とある大手書店の「山と食欲と私」の購入者の世代別割合。
50代以上…約20%
30〜40代…約50%
10〜20代…約30%
その他(約1%)
これ俺はすごいと思うわけです。50代以上の方が20%も買ってくれているんです。

50代以上の先輩達に向けて、30代の俺が漫画を描く事なんてできないと思っていたのに。大人が楽しんで漫画を買ってくれている。興味を持ってくれている。
山とメシ、かわいい女性はみんなの関心ごとなんだね。みんが興味のあることを描けばいいということがよくわかりました。

ただ、リアル書店だからこの数字というのはあると思います。リアル書店での売上は中高年代のほうが多くカウントされがちでしょう。
ネット書店や電子書籍の売上まで全部含めると、10〜40代の割合はもっと増えると思う。でもすごいこと。50代以上の読者がこんなにいるっていうことは。
老若男女、みんなが楽しめる漫画を描くことは、やりたいことのひとつだった。
もっと言えば小学生でも読めるはず。どうすれば小学生にも楽しんでもらえるだろうか。いいアイデアがあったらタグでもつけてネットに書いておいてください。目に留まるかも。

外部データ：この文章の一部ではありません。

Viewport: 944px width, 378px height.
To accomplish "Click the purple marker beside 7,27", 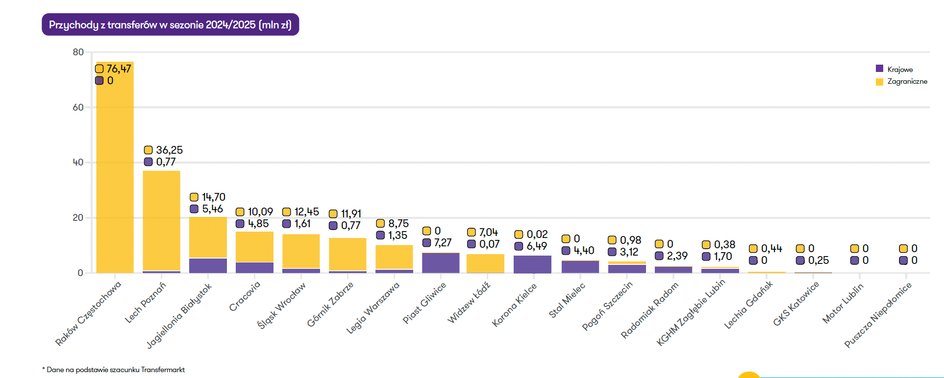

今まではなかなか全世代に向けて描く機会がなかった。そういう媒体や作品との出会いがなかった。でも、今回は自由に描かせてもらってるおかげで、やりたいことができている。とてもありがたいことです。
連載をいつまで続けられるかはわかりません。一応、担当からは「ずっと続けてほしい」と言ってもらっているけど、こればっかりはどうなるかわからない。明日死ぬかもしれないし、明日すごい作品が現れて全部読者をかっさらわれてしまうかもしれない。今はpv数、発行部数ともに伸びていて好調だけど、数字がでなくなったらおしまいです。競争があるので。
それでもやれる限りはこの全世代向け路線というものを継続したいです。家族でお茶の間で読める漫画、いいでしょ。これですこれ。お茶の間に置いてください。ぜひ。
茶の間がなかったら、家族間のLINEで共有してください。タブレットで回し読みでもいいし。
学校の教室で読む漫画にしては、ちょっと渋すぎるね。それはわかる。立場をわきまえず発言するのはイヤなんですよ。「山と食欲と私」がどういう漫画かはわかってる。お茶の間には似合うけど、教室には似合わない。でも、山岳部の部室には置いてほしい。あとは図書館だ。図書館に置く漫画としてなら、いいでしょ。誰か置いて。お願い。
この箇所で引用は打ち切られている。